Exercise:
Print the material below word for word, starting at the line that contains "Image resolution: width=394" and continuing through the last line of the material, with both of those lines included.

(Data on finding visible targets)
=-=-=
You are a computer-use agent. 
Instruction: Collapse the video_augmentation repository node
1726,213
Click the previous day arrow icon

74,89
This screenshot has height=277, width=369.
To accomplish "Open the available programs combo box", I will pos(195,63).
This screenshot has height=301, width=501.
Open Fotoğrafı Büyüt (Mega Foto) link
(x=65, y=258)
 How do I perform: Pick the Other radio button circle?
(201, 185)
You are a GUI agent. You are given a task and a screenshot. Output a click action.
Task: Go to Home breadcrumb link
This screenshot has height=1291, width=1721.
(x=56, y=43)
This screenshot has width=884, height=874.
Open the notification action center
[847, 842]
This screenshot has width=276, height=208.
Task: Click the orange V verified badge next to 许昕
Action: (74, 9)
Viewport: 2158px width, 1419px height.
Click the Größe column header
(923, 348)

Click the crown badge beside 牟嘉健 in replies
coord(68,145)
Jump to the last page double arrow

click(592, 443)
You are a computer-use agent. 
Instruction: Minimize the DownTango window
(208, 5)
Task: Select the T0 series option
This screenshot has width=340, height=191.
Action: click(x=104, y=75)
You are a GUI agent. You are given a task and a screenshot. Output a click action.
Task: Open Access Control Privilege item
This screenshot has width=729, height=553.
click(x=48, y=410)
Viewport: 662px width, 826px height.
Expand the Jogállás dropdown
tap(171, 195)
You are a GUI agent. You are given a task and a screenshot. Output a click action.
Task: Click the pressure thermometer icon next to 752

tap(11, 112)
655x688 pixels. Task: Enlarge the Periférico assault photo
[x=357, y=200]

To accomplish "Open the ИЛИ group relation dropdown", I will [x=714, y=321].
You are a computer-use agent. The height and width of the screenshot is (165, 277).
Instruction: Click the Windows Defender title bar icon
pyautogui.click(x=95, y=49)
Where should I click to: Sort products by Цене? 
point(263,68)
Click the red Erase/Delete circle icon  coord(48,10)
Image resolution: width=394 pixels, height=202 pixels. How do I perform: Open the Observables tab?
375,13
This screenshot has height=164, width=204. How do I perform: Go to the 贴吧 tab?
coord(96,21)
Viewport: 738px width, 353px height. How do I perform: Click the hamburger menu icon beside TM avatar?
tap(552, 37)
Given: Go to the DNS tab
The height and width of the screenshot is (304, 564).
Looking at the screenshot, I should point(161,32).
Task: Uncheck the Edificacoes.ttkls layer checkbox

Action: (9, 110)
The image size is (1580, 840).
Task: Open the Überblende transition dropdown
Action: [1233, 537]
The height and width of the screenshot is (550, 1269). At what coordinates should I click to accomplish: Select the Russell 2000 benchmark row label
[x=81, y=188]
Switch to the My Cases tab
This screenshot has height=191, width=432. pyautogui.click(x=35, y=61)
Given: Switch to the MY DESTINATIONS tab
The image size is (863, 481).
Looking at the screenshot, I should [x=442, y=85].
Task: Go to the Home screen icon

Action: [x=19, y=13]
=-=-=
Response to the task:
Image resolution: width=394 pixels, height=202 pixels. How do I perform: Open the Observables tab?
375,13
This screenshot has height=164, width=204. How do I perform: Go to the 贴吧 tab?
coord(96,21)
Viewport: 738px width, 353px height. How do I perform: Click the hamburger menu icon beside TM avatar?
tap(552, 37)
Given: Go to the DNS tab
The height and width of the screenshot is (304, 564).
Looking at the screenshot, I should point(161,32).
Task: Uncheck the Edificacoes.ttkls layer checkbox

Action: (9, 110)
The image size is (1580, 840).
Task: Open the Überblende transition dropdown
Action: [1233, 537]
The height and width of the screenshot is (550, 1269). At what coordinates should I click to accomplish: Select the Russell 2000 benchmark row label
[x=81, y=188]
Switch to the My Cases tab
This screenshot has height=191, width=432. pyautogui.click(x=35, y=61)
Given: Switch to the MY DESTINATIONS tab
The image size is (863, 481).
Looking at the screenshot, I should [x=442, y=85].
Task: Go to the Home screen icon

Action: [x=19, y=13]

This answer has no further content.